A ground-truth fuzzing benchmark suite based on real programs with real bugs.
We’ve compiled a list of the most frequently-asked questions:
This may be due to an "under-fit" trigger condition. The fixes written by the library developers are often more restricting than the cause for a crash. Magma extracts the bug condition from those fixes, instead of using the actual "crash" condition.
It is possible that the fix provided by the developers is underfitting to the original bug. In that sense, the trigger condition could cover cases that are not crashing, but that still violate the criteria set by the developers to fix the bug. Then, a bug can be triggered but not cause a crash.
Another reason could be that the code base had undergone changes that prevent the crash from happening at a later point after the trigger condition is evaluated. In that case, reproducing the bug may not yield the same results (crashing), but would still require satisfying complex conditions.
In contrast to the process of back-porting fixes from newer software versions to previous releases, we coin the term forward-porting for re-purposing bugs from previous releases and injecting them into later versions of the code.
An alternative approach to forward-porting bugs would be back-porting canaries. Given a library libfoo with a previous release A and the latest stable release B, the history of bugs fixed from A to B can be used to identify the bugs present in A, formulate oracles, and inject canaries in an old version of libfoo. However, when we use A as the code base for our target, we could potentially miss some bugs in the back-porting process. This increases the possibility that the instrumented version of A has bugs for which no ground-truth is being collected. In contrast, when we follow the forward-porting approach, B is used as a code base, ensuring that all known bugs are fixed, and the bugs we re-introduce will have ground-truth oracles. It is still possible that with the new fixes and features added to B, more bugs could have been re-introduced, but the forward-porting approach allows the benchmark to constantly evolve with each published bug fix.
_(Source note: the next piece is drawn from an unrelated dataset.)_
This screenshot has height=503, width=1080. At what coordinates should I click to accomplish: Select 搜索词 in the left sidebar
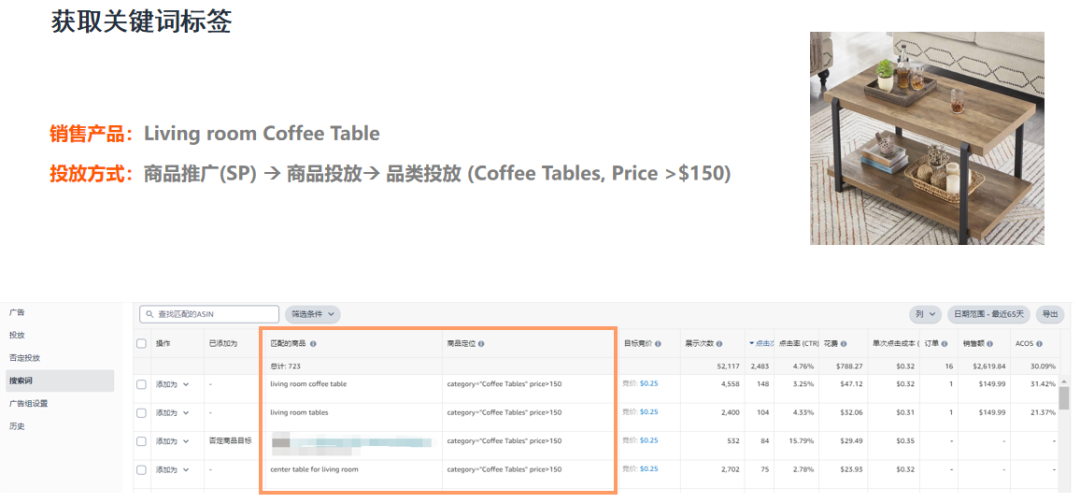coord(59,380)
An automated approach for injecting bugs would have resulted in an incomplete and error-prone technique, which would ultimately yield fewer lower-quality bugs. Instead, dedicating human resources for this purpose maximizes the chance for a chosen bug to be ported correctly into Magma. Thus, we opted for the latter to maximize Magma's utility.
During a semester project, two Bachelor students added over 60 bugs to Magma in three new targets. The students took less than 1.8 hours per bug on average to analyze the bug location, infer the trigger constraints, create the canary, and encode the necessary metadata. Injecting bugs into Magma requires no expert knowledge (the students are 3rd year Bachelor students without security experience). Several external collaborators also added new targets and new fuzzer configurations into Magma, and integrated Magma into their research workflow.
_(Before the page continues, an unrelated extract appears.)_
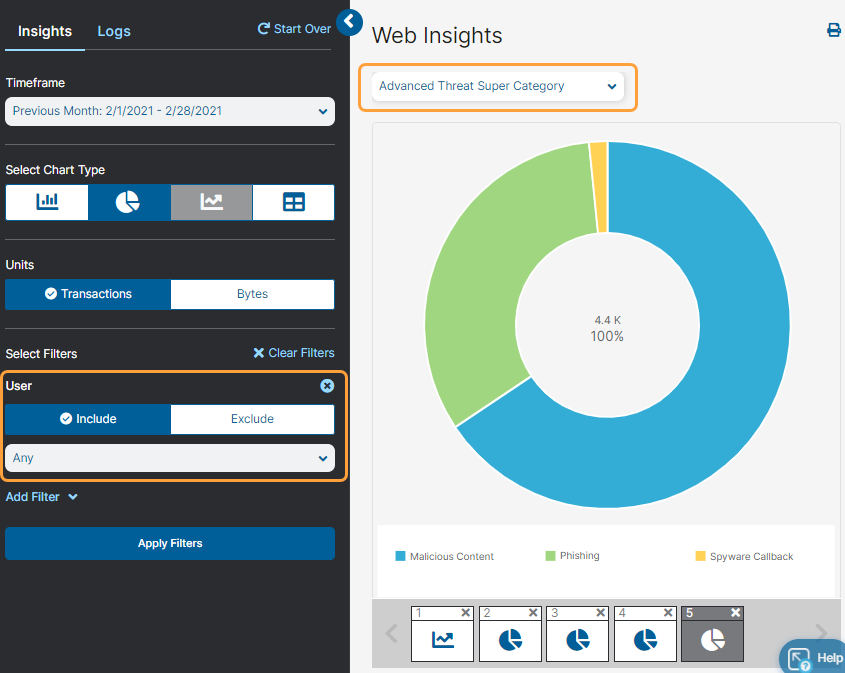Select the table chart type icon
845x673 pixels.
(x=293, y=202)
The main critique point of previous reviews is that bug insertion and forward-porting of bugs is not automatic. We argue that an automatic bug insertion technique will be strictly inferior to manual porting due to the difficulty and complexity of automatic forward porting. Creating an automatic technique will be extremely challenging due to the large amount of differences in bugs, bug types, bug locations, constraints required to trigger a bug, code modifications to encode these constraints, and, based on a bug report and a patch, carefully assessing where the bug location was.
All these challenges for an automatic technique are unsolved and would require large amount of time to solve, likely in the order of 5-10 person years (1-2 PhDs). Additionally, any automatic solution would likely require careful checking of the forward-ported bugs which would result in the same amount of time required to manually port the bugs.
While these problems are interesting (and should be looked at), we argue that they are orthogonal to Magma---a benchmark suite to test fuzzers. Commpared to a manual approach that costs less than 2 person hours per bug, an automatic approach will never be cost effective (or, arguably ever be useful). Given these downsides, we strongly favor the manual bug porting approach.
An oracle evaluates the current program state and determines if it is faulty (i.e., if the bug has been triggered). A canary is responsible for reporting and exporting that knowledge, through Magma's runtime library, to be used by the monitor.
Throughout the code, the documentation, and the paper, the distinction between those terms is not too emphasized, and they are often used interchangeably when the distinction is not critical.
Magma's initial set of targets was chosen to cover different computational domains of applications and standards, to provide an all-around benchmark representative of a major portion of in-the-wild fuzzing targets.
Although the concept behind Magma is not exclusive to one title under which targets fall, Magma's implementation does limit the scope of real targets that can be added. Magma currently relies on inline instrumentation written in C
, which then requires the targets to be written in C/C++
. Moreover, Magma currently does not support multi-threaded targets, since its runtime library is not thread-safe.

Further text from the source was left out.